Central to the brain's intricately designed neural wiring system is the synapse. Synapses, the minute junctions where nerve impulses are transmitted from one neuron to another, are the main circuits of information flow and storage in the brain. Learning and memory is thought to be centered on the synapse. So, elucidating the mechanisms that permit neurons to establish new connections with neighboring neurons has become a subject of much interest throughout the neuroscience community. And challenging too, since the thousands of minute synapses that comprise each neuron-neuron interaction are too small to be adequately resolved with light microscopy and yet too large to be characterized within single thin sections for electron microscopy.

Using live-imaging confocal microscopy and NCMIR’s expertise in intracellular injection and 3D electron tomography, the research team was able to characterize the morphological changes of the newborn neurons and their interaction with pre-existing neurons over the course of a half year. To do this, they injected a virus carrying a gene for a green fluorescent protein into the neural stem cells and documented the lives of the fluorescing newborn as they attempted to integrate themselves into the brain’s neural circuitry. Using electron tomography and serial section electron microcopy to further visualize changes taking place at the scale of nanometers, the researchers revealed that the newborn’s motile filopodia processes (future spines) preferentially seek out active presynaptic axons. “When we analyzed them in three dimensions, the tip of the filopodia was preferentially associated with synapses already connected to other neurons,” says postdoc fellow Nicolas Toni, who directed the present study.

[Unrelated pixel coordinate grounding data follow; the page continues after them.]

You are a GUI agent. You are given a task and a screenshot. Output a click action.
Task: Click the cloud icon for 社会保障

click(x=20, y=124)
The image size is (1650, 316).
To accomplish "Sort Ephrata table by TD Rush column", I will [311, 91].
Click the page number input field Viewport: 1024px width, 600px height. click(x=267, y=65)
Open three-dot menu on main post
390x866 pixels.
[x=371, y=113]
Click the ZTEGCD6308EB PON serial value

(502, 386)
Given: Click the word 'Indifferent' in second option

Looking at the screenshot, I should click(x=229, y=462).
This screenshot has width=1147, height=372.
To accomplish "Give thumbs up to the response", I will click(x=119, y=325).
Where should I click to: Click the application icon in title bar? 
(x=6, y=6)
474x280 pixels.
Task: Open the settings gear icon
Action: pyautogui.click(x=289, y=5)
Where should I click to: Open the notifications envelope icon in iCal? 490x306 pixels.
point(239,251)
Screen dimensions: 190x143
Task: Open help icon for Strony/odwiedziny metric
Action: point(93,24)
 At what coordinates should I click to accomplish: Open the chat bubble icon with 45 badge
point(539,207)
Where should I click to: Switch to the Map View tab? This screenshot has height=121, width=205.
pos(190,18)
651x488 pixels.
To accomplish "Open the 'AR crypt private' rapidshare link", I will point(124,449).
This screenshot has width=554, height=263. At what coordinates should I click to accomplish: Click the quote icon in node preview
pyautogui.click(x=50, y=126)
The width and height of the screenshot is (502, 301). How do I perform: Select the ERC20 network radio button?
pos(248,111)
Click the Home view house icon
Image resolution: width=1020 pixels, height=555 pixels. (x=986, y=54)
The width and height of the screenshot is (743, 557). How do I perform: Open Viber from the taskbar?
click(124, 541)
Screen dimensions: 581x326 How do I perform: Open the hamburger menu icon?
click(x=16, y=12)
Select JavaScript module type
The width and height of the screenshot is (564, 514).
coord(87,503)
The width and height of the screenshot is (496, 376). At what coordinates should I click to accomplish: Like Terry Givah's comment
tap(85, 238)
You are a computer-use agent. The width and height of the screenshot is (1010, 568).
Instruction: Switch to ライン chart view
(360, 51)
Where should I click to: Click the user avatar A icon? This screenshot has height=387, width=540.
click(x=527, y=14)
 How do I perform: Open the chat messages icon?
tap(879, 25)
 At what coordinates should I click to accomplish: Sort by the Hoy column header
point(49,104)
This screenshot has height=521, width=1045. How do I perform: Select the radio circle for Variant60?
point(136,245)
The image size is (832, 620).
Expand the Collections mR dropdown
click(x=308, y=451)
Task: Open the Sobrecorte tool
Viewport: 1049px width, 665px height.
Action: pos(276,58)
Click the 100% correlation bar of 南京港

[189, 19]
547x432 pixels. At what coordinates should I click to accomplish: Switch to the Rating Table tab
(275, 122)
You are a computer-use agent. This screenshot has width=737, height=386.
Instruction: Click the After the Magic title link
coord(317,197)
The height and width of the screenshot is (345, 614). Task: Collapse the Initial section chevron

However, as the new neurons matured, the tiny tips filled out and started to monopolize the synaptic connections. This supports the view that new neurons integrate at very specific points in the network, at which they may replace pre-existing connections.

Understanding how newborn neurons integrate into mature brains has implications for developing new methods of replacing brain tissue damaged from trauma or neurodegenerative diseases such as Parkinson’s or Alzheimer’s disease. The present study complements NCMIR’s decade-long progress in establishing optimal methods for visualizing and measuring these important structures using high-resolution light microscopy combined with electron tomography (Martone et. al. 1996, 2000; Capani et. al. 2001; Bushong et al 2004; Coogan et al 2005) while also driving the development of new imaging techniques for researchers examining other biological structures dwelling at the scale between nanometers and tens of microns, the mesoscale.

Additional information and images are found in the Salk Institute’s May 7, 2007 press release. Tomographic data collected in this study will be publicly available through NCMIR’s Cell Centered Database.

Citation:

Toni N, Teng EM, Bushong EA, Aimone JB, Zhao C, Consiglio A, van Praag H, Martone ME, Ellisman MH and Gage FH (2007) Synapse formation on neurons born in the adult hippocampus. Nature Neuroscience Online publication: May 7 2007.

Literature cited:

Bushong EA, Martone ME, and Ellisman MH (2004) Maturation of Astrocyte Morphology and the Establishment of Astrocyte Domains During Postnatal Hippocampal Development. Intl J Developmental Neurosci, 22(2): 73-86.

Capani F, Martone ME, Deerinck TJ and Ellisman MH (2001) Selective localization of high concentrations of F-actin in subpopulations of dendritic spines in rat central nervous system: a three-dimensional electron microscopic study. J Comp Neurol 435(2):156-170.

Coggan JS, Bartol TM, Esquenazi E, Stiles JR, Lamont S, Martone ME, Berg DK, Ellisman MH, and Sejnowski TJ (2005) Evidence for ectopic neurotransmission at a neuronal synapse, Science, 2005 July 15;309(5733):446-51.

Martone ME, Pollock JA, Jones YZ and Ellisman MH (1996) Ultrastructural localization of dendritic messenger RNA in adult rat hippocampus. J Neurosci 16(23):7437-7446.

Martone ME, Hu BR and Ellisman MH (2000) Alterations of hippocampal postsynaptic densities following transient ischemia. Hippocampus 10(5):610-616.